▶ **Data provided**:
=== Section Start ===

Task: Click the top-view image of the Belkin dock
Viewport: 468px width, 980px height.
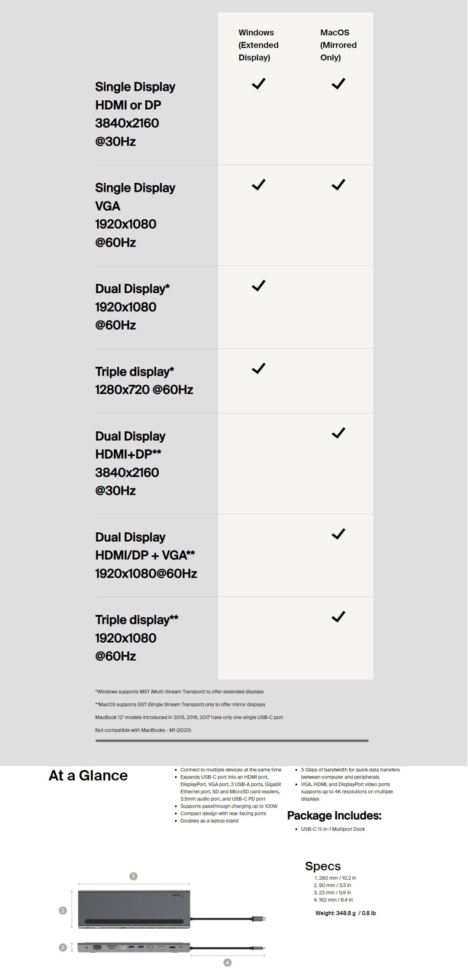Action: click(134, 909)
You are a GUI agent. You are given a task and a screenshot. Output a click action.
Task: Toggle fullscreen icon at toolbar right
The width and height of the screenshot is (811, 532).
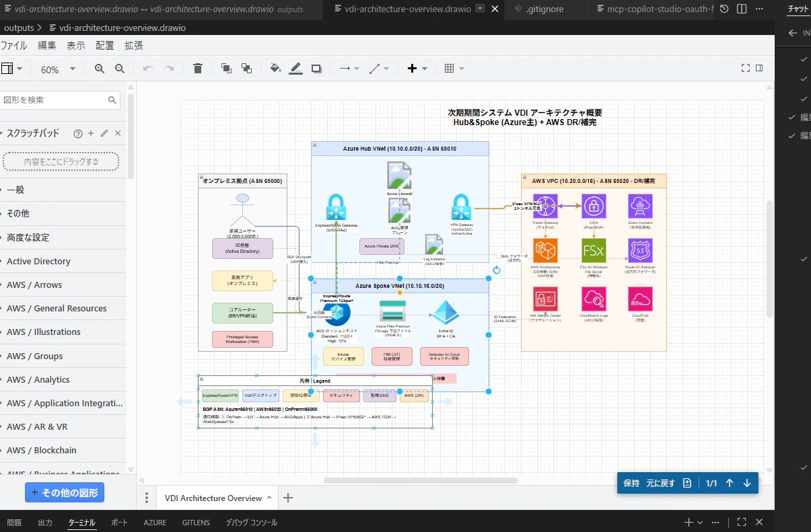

=== Section End ===

▶ **Task requirements**: Please repeat exactly the data above from its first line to the line that contains "Task: Toggle fullscreen icon at toolbar right", inclusive, and leave every picture out.

▶ **Solution to this task**:
Task: Click the top-view image of the Belkin dock
Viewport: 468px width, 980px height.
Action: click(134, 909)
You are a GUI agent. You are given a task and a screenshot. Output a click action.
Task: Toggle fullscreen icon at toolbar right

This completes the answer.